*** PROVIDED RECORDS ***
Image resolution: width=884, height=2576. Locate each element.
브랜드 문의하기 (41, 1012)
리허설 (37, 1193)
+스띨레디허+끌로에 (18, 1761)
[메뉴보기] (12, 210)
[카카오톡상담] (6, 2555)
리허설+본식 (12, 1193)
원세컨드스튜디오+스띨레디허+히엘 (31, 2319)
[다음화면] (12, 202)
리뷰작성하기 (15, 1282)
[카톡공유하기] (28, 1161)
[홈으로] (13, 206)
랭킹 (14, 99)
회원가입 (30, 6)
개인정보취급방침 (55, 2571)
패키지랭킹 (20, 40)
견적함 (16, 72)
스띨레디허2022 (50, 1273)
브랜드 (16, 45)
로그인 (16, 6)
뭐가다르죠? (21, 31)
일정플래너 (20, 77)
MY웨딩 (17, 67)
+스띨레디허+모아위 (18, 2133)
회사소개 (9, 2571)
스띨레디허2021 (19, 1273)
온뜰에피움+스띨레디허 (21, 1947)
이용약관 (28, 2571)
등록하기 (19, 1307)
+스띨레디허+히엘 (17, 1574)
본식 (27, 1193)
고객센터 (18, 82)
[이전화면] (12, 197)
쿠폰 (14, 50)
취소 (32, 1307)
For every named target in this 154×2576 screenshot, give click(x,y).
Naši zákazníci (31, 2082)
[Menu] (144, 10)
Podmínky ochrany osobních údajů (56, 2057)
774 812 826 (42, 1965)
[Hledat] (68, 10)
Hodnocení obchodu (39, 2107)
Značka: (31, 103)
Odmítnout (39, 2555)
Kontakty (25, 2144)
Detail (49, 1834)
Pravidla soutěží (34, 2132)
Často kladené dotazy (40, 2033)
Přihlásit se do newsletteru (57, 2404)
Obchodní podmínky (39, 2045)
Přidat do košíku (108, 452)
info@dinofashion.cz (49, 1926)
*** End of PROVIDED RECORDS ***
** WORK TO COMPLETE **
Print exactly the lines between the line with "Kontakty (25, 2144)" and the final line of the records above, both included.

** REPLY TO THE TASK **
Kontakty (25, 2144)
Detail (49, 1834)
Pravidla soutěží (34, 2132)
Často kladené dotazy (40, 2033)
Přihlásit se do newsletteru (57, 2404)
Obchodní podmínky (39, 2045)
Přidat do košíku (108, 452)
info@dinofashion.cz (49, 1926)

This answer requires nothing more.